Cuando esta semana he leído la noticia de que una mujer se había suicidado en una cápsula, mis ojos se posaron inquietos en la fotografía que ilustraba tan desconcertante titular. Un grupo pequeño de personas, una de ellas con una copa de vino en la mano, observan entre extrañados y admirados un objeto extraño. Parecía una imagen de una feria de arte contemporáneo donde a cualquier artilugio lo venden como arte. Si no fuera porque la muerte es un asunto serio, si no fuera porque creo firmemente en el derecho a morir dignamente, me hubiera crujido de la risa.
Como a este ataúd galáctico lo han comparado a un sarcófago lo han bautizado sarco. Entre amigos. Los afines a lo estentóreo lo llaman la cápsula de la muerte o del suicidio. Leo con asombro que está hecho con 3D y que es un dispositivo creado por el activista y defensor del derecho a morir el médico Philip Nitschke, al que cómo no, le tildan de doctor muerte.
The Last Resort que es el colectivo de personas que proporciona el artefacto, te cobra 20 euros por el uso de la cápsula que te libera de una vida de dolor. La primera persona que lo ha utilizado ha sido una mujer de 64 años, de Estados Unidos, aquejada desde varios años de una inmunodeficiencia grave que le provocaba dolores indescriptibles. Ella pulsó el botón de la cápsula que al liberar gas nitrógeno en un par de minutos redujo el oxígeno y le provocó la muerte por asfixia. Lo último que vio fueron los árboles de un bosque en Suiza. Aseguran que sin dolor.
En Suiza está permitido el suicido asistido, no la eutanasia. Sin embargo, han detenido a varias personas porque consideran que sarco no cumple los criterios de seguridad y contraviene la ley de productos químicos. Han sido arrestados por incitación y asistencia al suicidio. La fallecida firmó el consentimiento y sus dos hijos lo sabían. La polémica ha vuelto a desatarse. Ahora viaja en cápsula.

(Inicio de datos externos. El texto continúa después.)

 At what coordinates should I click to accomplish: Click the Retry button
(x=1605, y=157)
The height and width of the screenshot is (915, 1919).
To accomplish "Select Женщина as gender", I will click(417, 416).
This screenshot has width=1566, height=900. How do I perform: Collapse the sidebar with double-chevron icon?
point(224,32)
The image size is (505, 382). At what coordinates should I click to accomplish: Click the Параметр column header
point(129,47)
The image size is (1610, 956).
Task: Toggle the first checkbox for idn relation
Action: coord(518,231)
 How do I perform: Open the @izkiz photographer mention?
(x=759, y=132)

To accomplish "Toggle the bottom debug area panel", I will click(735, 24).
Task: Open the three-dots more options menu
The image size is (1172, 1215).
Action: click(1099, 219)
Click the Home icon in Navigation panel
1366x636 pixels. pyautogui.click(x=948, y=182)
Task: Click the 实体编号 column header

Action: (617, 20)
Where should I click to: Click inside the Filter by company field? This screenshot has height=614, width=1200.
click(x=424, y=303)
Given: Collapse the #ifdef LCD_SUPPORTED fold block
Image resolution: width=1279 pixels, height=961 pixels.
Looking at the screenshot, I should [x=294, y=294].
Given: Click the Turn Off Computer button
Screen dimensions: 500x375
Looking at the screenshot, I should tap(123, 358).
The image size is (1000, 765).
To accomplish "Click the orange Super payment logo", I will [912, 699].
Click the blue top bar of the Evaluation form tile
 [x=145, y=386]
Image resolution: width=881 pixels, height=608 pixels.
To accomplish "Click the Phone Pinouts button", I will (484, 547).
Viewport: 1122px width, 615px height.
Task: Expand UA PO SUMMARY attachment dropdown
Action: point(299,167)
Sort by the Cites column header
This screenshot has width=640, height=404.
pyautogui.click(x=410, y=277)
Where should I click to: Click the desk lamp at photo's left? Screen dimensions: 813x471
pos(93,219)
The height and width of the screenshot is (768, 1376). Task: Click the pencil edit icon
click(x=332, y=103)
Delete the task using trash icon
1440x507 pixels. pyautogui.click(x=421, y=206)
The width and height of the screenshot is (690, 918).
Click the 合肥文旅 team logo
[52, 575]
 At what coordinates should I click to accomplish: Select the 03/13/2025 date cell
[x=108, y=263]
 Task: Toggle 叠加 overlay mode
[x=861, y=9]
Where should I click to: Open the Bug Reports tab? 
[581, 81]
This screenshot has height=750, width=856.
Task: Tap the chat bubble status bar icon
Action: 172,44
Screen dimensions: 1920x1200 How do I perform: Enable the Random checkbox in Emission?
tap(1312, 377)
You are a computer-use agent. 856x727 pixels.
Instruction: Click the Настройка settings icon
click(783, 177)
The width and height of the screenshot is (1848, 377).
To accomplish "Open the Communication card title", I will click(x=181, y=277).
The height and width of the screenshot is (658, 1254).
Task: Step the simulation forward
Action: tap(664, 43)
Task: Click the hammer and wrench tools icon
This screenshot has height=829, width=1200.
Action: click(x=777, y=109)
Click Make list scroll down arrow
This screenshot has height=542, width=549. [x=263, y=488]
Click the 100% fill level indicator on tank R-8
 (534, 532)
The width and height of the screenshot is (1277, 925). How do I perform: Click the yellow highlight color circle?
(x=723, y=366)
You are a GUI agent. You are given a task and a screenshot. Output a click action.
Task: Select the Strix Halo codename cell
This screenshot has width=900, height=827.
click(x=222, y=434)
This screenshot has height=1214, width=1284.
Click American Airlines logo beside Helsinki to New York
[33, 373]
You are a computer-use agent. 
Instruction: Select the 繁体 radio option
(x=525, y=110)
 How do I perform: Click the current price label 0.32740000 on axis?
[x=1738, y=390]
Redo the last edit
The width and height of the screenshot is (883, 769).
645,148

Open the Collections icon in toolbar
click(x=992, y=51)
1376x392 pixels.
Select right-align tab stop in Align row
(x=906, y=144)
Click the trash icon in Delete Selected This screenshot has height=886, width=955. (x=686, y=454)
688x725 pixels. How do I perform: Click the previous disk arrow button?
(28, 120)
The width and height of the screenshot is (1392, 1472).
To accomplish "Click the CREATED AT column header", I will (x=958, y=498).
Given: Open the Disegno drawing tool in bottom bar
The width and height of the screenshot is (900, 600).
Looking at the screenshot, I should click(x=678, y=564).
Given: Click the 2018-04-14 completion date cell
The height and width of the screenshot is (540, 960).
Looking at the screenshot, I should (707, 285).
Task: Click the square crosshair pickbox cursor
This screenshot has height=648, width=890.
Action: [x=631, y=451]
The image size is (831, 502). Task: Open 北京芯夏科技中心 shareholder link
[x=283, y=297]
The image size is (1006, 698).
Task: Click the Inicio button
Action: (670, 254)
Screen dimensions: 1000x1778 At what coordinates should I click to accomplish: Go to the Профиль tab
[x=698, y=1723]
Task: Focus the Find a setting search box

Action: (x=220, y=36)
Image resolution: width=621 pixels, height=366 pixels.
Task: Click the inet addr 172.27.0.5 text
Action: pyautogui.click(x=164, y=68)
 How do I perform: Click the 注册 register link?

En España, en 2021 se aprobó la ley de eutanasia que permite al paciente, mayor de edad, que sea un profesional sanitario que le administre el medicamento o tomarla él por su cuenta. Quien pide este derecho legal es consciente y si se diere el caso de la incapacidad de hecho, son los médicos quienes lo valoran.
La crudeza de casos como el de José Luis Sampedro, o de algunos amigos, quién no los tiene o tenía, que se van muertos en vida a una muerte que se les niega por una hiedra de creencias religiosas, de temores infundados, de complejidades psíquicas, de un no entender que si existe el derecho a vivir dignamente, existe su corrección a un adiós igual de digno.
Dicen que el alma pesa 21 gramos. Si alguien le otorga valor poético a tal afirmación, me pregunto si no le darán licencia literaria a la pregunta: ¿cuánto pesará el dolor si es tozudo y está pegado a un cuerpo que no lo quiere, segundo a segundo, durante años? Reconozco que sarco no me convence. ¡Me parezco tan poco a Nefertiti!